“I waited for you,” she said. “We waited all night.”
“Shit. I’m so sorry. I really am. I did try. I called you.”
“My cell doesn’t always work out here. You know that. You could have called my mother’s phone.”
“I’ll get out there as soon as I can, I just have a few things, honey, I got into this thing, I think Tolya Sverdloff is in trouble.”
I didn’t want to tell her I got beat up; I didn’t want to use it as an excuse.
Quietly, she said, “I couldn’t reach you.

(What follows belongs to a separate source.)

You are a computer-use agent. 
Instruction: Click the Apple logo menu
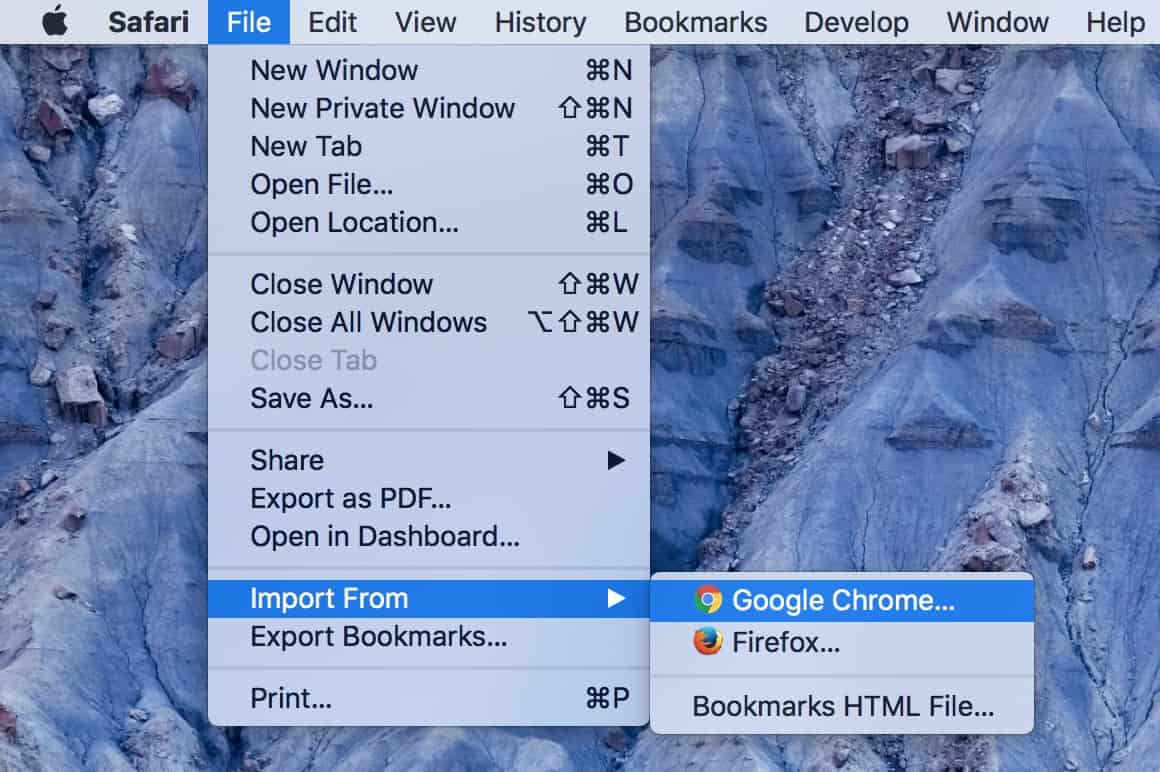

You said you’d be here last night after the convention, I knew you left early, so we waited for dinner. I tried to call, and your phone wasn’t on, and the girls woke, got up and they were like, where’s Artie? I lost it. I yelled at them. I meant it for you. Then it got really late and I got scared.”
“Max, I’m a jerk, tell me how the girls are. What did they do all week? Did you get up to Six Flags? Did they go swimming?”
“We didn’t know anything. About you.”
“I’m sorry.”
“Right.”
In Maxine’s slow responses I could hear that she didn’t completely believe me. She had a slow temper; she almost never lost it; she kept stuff to herself.
“What’s the weather like?”
“It’s OK. The hurricane’s coming,” she said.
“How bad? You think you should stay?”
“I don’t want to talk about the weather.”
“One more day and I’ll be with you. I promise.”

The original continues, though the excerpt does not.